Ukraine crisis will speed energy transition in mid-term, says renewables agency chief

Opening session of the 12th IEA IEF OPEC Symposium on Energy Outlooks in Riyadh, Saudi Arabia

TOKYO (Reuters) - The Ukraine crisis will likely accelerate transition to greener fuels in the medium term as higher use of renewables can help improve the environment and ensure energy independence, the head of the International Renewable Energy Agency (IRENA) said.

Fossil fuel use could rise in the short term to secure stable supply, but risks to stability of energy supplies highlighted by Russia's invasion of Ukraine would support the global shift away from polluting fuels, Director-General Francesco La Camera said. Moscow calls its actions in Ukraine "a special operation".

"In the very short term, concerns of the governments are to provide energy for their citizens," La Camera told Reuters in an interview on Monday, saying some countries are making use of everything they have, including ageing coal-fired power plants.

Germany is delaying planned shutdowns of some coal plants while Britain is turning to old coal power units as a "last resort" in case other sources cannot provide enough electricity through the coming winter.

"But in the mid- and long term, the Ukraine crisis will bring an acceleration to the energy transition because governments finally realise that going for renewables is not only good for the environment, jobs, GDP, but also good for ensuring higher energy independency," he said.

"Renewables are the most competitive way to produce electricity today," he added.

The global energy crisis has also led to the renewed interest in nuclear power.

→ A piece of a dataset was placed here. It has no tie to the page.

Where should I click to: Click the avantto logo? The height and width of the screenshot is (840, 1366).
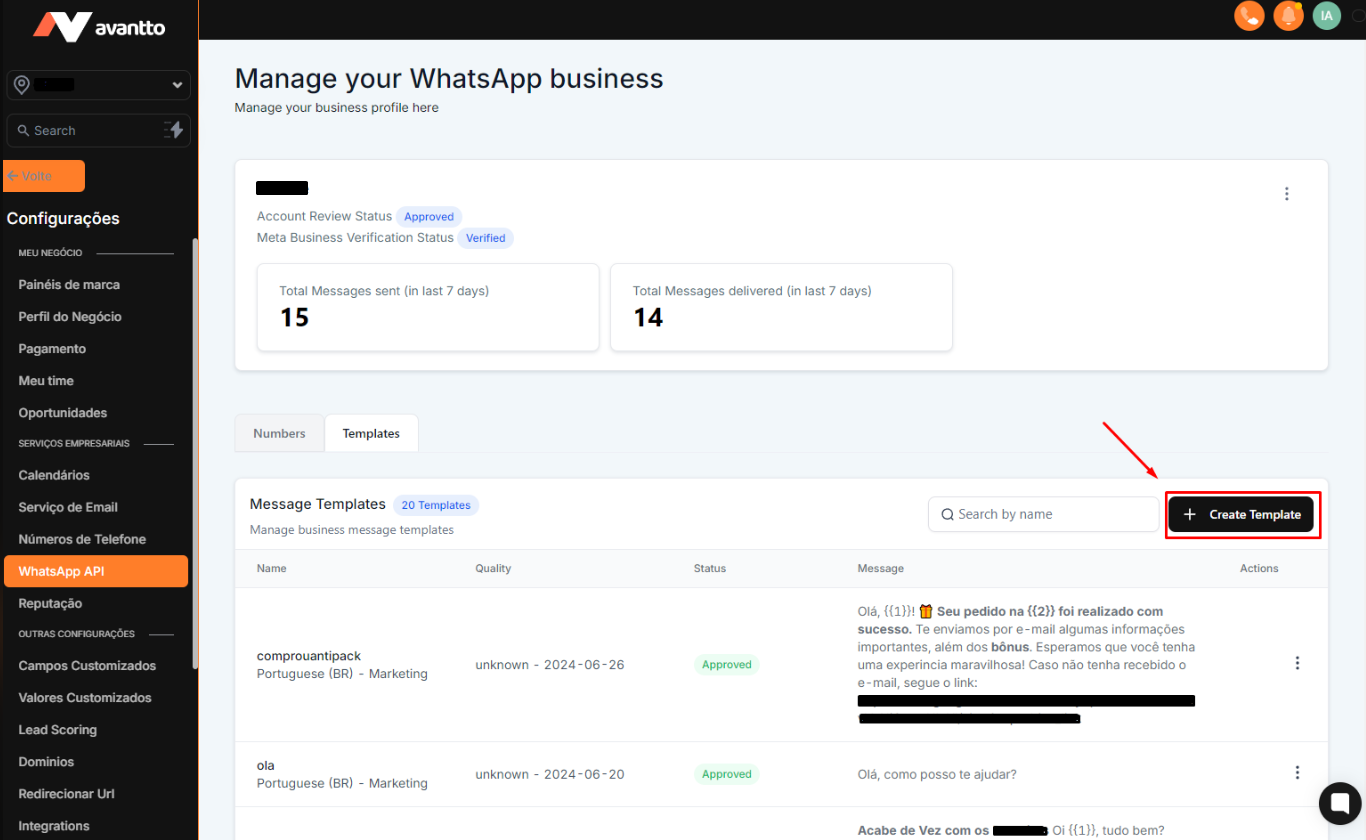99,27
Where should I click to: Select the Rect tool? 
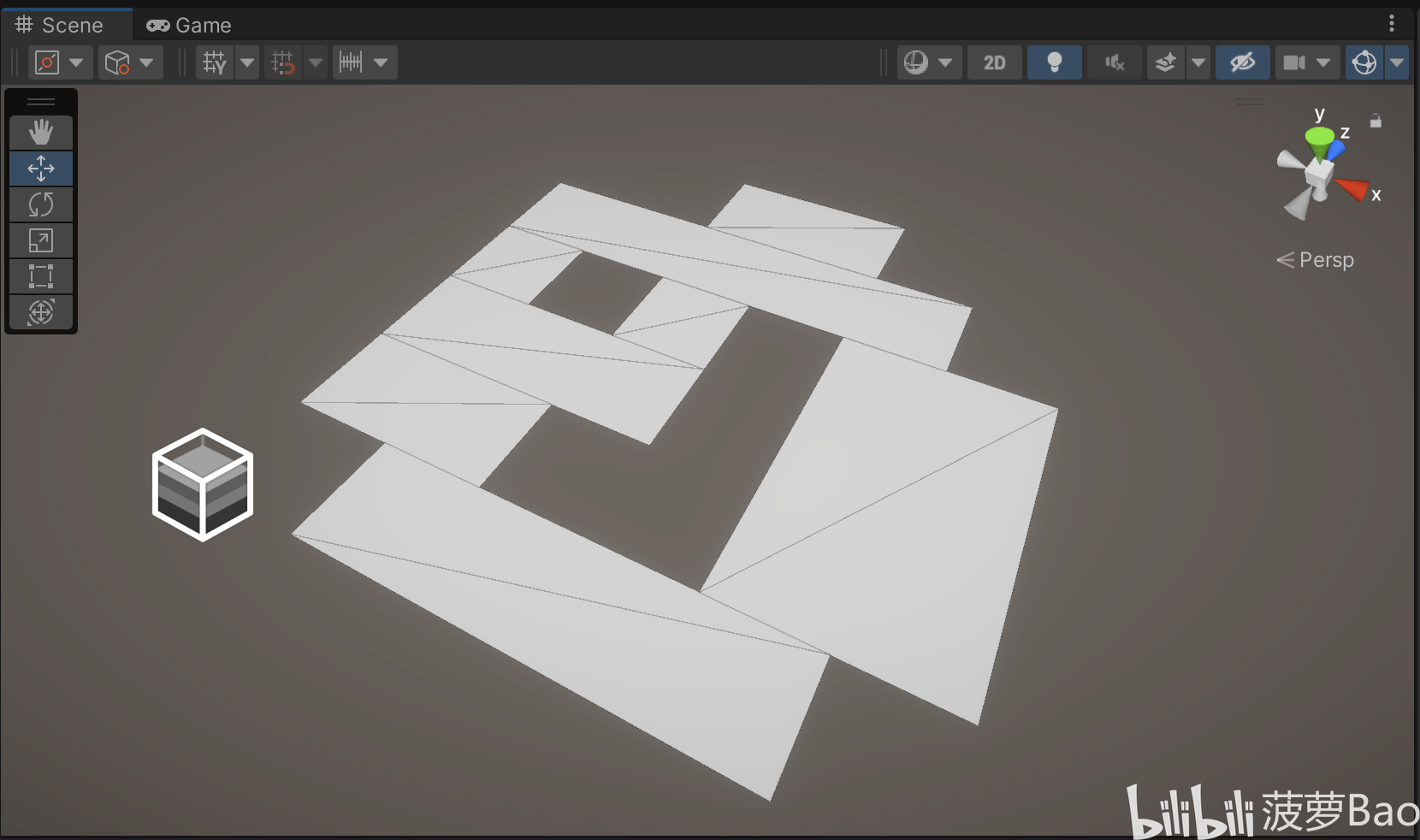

Governments across Europe and Asia are extending lifespans for their aging nuclear plants, restarting reactors and dusting off plans to resume projects shelved after the 2011 nuclear crisis in Fukushima, Japan.

"In a general term, nuclear power is not the best option because of cost, security concern and because the contribution they could give will come too late," La Camera said, referring to the length of time it takes to build a new nuclear power plant.